22. P. W. 4, Maganlal Patel, claimed to have purchased another Lot of corrugated sheets, at the auction held on July 29, 1950 He stated that sometime after the purchase of the sluice valves by Tulsiram Bhagwandas, the witness went twice or thrice to the latter to purchase 4' sluice valves. Tulsiram demanded Rs. 100/- per piece. The witness did not purchase the valves. The witness was dealing in similar goods and was maintaining account books; but did not produce them.
23. P. W 7 also vaguely stated that the price of import to sluice valves was Rs. 80 to Rs. 100 per piece. He also did not produce his account books or any document in support of his ipse dixit.
24. P.W. 6, D. K. Majumdar was an important witness. He was a Commercial Assistant in W. H, Deeth & Co., Calcutta. In 1950, his duty was to go out in the market to collect indents. Deeth & Co. was the representative of Newman Mander & Co. Ltd and some other British manufacturers of Sluice/Steam valves and Cocks, He identified the signature of Mr. M. Chatterjee on the letter (Ex. M) dated March 27. 1952 and stated that the rate of sluice valves B. S. T. C. 4' quoted therein was 78 Section 7 each, delivery F.O.B. British Port.
25. The High Court has pointed out - and we think rightly that this letter, Ex. M is not a quotation but a mere statement made in 1952 in a letter written to the plaintiff in reply to the latter's query, as to the market price of such goods in August 1950. Majumdar (P.W. 9) has admitted that he did not personally deal with this latter or its subject matter, which was dealt with by Mr. Chakravarty personally, who alone could vouch for the correctness of its contents. The witness candidly conceded that he could not confirm the correctness of the rates given in this letter, without reference to the other documents which were not in his possession at the time of his examination.

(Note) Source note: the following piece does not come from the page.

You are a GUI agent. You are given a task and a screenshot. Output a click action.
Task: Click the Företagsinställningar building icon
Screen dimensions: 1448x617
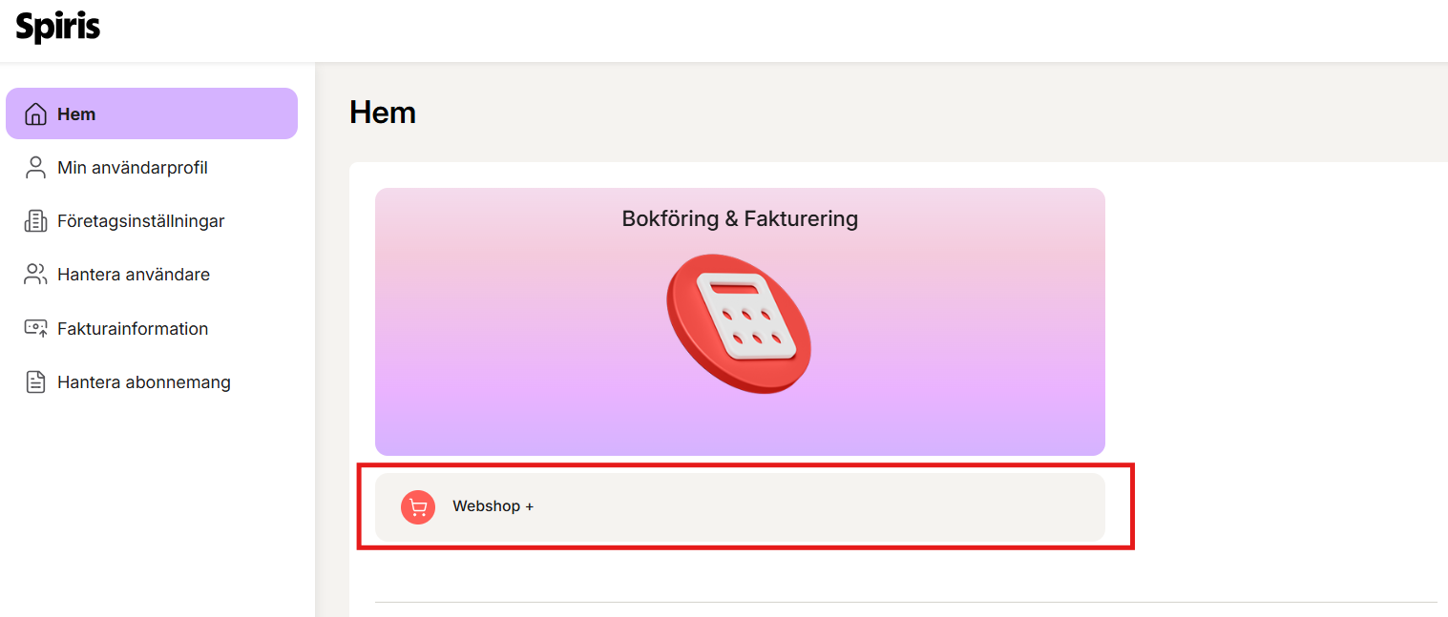pos(35,221)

26. P. W. 6 further referred to the catalogue (EXS. N1 and N2) of Newman Mender & Co. Ltd. This catalogue on the face of its, showed that it was issued in 1945. The learned Judges of the High Court therefore, rightly did not rely on it. They have observed that there is nothing to show that the sluice valve shown in figure 541 in this catalogue is of the same description as those mentioned in Lot No. 32, because P. W. 6 was unable to affirm this fact.
27. It is clear from the above conspectus that the evidence produced by the plaintiff was not cogent, convincing and reliable to establish, either that the goods comprised in Lot No. 32 were in brand new condition, or the market price of goods of similar specifications in August 1950. In view of the circumstantial evidence on the record, the court be low was not wrong in holding that the market price of the goods in question in August 1950 was the same at which they were purchased by the plaintiff from Tulsiram Bhagwan Dass and consequently, the plaintiff was not entitled to any damages, apart from the refund of Rs. 35,200/- which was the price paid by him.
28. No. other point has been argued before us.
29. In the light of the above discussion, the appeal fails and is here by dismissed with costs.